_TASK DESCRIPTION_
Work through the records below, line by line, and say how many lines include "computer", with nothing else.

** Opening DATASET EXCERPTS block **

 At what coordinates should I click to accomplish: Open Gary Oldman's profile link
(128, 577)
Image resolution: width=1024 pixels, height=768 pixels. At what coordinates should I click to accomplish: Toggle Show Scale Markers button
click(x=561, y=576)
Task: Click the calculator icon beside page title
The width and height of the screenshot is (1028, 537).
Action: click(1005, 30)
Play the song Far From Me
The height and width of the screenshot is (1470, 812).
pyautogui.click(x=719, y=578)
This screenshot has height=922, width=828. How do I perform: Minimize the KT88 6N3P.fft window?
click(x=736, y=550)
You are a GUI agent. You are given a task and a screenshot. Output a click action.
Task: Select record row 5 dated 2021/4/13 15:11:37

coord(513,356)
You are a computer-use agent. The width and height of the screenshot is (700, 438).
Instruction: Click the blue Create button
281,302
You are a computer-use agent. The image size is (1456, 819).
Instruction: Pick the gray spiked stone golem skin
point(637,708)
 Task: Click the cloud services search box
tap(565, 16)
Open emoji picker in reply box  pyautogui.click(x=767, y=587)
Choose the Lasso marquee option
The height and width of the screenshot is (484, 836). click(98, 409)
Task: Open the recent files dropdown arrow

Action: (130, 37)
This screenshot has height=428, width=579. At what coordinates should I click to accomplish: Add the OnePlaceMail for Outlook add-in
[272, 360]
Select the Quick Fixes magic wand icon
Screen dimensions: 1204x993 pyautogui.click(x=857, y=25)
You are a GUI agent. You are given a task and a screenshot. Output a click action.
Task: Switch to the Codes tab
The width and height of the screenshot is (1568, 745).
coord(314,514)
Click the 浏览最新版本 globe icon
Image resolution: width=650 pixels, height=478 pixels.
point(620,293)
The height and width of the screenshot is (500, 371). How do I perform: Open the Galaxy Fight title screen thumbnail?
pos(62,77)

** Closing DATASET EXCERPTS block **

_TASK RESULT_
2